Rewrite every row below from the line with "HoLiCam (767, 689)" to the line with "Titel (1006, 273)", both included, shifting each coordinate by adding 56 to both of its numbers. Keep all other text, including lines that carry no coordinates, unchanged.

========================================

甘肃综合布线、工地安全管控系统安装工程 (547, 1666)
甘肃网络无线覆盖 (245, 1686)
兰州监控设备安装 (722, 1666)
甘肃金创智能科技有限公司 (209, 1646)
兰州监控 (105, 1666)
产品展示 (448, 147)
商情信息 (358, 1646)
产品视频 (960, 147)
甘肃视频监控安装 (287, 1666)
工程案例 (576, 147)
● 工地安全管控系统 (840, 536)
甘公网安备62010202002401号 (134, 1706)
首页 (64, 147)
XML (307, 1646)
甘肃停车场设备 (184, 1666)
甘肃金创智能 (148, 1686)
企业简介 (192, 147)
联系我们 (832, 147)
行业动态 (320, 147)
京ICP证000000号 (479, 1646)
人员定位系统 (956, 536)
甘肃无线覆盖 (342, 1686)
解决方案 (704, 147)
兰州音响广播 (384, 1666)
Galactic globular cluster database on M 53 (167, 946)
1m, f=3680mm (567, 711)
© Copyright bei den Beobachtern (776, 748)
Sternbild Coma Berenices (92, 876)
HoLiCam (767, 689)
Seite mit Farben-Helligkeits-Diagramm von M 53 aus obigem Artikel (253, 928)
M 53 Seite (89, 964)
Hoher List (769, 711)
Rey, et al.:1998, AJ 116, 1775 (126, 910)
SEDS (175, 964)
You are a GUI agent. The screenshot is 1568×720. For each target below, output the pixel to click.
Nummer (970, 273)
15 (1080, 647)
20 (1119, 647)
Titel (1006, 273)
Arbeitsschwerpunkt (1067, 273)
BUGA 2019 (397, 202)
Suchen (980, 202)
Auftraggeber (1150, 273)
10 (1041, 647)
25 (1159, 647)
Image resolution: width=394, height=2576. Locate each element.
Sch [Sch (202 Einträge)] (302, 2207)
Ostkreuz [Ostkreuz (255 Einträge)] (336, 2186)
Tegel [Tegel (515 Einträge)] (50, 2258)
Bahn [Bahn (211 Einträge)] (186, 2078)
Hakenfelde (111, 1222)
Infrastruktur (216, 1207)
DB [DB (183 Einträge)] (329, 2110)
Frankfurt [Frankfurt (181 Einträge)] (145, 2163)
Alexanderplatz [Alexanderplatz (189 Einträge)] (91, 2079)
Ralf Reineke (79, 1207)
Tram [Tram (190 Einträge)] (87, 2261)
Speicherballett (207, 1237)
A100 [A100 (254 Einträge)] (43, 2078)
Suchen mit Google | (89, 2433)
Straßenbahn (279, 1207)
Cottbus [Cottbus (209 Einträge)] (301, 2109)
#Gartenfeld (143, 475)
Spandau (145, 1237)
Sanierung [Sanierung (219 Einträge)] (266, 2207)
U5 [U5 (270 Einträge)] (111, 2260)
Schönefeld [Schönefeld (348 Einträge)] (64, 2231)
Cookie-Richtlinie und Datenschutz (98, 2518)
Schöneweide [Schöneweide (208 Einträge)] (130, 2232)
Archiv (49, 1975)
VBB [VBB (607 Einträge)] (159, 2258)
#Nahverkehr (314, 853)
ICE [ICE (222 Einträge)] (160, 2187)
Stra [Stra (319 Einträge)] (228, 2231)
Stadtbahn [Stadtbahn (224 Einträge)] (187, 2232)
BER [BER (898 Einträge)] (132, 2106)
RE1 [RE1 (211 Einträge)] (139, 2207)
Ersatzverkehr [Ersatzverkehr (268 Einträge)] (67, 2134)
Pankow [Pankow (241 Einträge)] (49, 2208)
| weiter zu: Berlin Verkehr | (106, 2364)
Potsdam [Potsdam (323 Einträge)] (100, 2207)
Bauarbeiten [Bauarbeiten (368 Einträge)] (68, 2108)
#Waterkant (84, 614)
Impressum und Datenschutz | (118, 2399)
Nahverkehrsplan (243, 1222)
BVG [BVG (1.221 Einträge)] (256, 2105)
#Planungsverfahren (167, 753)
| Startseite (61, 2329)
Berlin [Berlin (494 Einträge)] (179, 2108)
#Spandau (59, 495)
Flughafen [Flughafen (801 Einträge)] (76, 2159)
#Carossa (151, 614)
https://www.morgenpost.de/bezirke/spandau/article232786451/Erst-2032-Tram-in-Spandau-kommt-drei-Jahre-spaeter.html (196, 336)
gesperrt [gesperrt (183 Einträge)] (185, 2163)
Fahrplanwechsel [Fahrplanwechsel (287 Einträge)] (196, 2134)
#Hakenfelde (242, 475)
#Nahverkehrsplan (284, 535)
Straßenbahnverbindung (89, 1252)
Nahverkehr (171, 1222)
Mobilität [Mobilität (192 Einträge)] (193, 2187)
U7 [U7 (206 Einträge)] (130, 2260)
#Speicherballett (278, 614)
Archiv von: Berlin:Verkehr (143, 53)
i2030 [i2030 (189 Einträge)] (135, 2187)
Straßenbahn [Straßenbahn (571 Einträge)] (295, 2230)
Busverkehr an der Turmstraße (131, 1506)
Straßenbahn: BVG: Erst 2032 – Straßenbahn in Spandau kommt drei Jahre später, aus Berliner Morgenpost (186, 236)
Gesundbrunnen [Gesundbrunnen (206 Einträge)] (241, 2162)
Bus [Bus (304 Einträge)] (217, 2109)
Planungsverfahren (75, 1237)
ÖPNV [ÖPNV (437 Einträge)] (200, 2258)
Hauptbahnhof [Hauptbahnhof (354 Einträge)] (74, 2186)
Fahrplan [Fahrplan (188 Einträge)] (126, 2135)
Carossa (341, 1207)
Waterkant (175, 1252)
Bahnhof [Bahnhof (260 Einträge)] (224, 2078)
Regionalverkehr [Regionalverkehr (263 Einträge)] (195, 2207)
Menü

========================================

* Result for this task
HoLiCam (823, 745)
Seite mit Farben-Helligkeits-Diagramm von M 53 aus obigem Artikel (309, 984)
M 53 Seite (145, 1020)
Hoher List (825, 767)
Rey, et al.:1998, AJ 116, 1775 (182, 966)
SEDS (231, 1020)
You are a GUI agent. The screenshot is 1568×720. For each target below, output the pixel to click.
Nummer (1026, 329)
15 (1136, 703)
20 (1175, 703)
Titel (1062, 329)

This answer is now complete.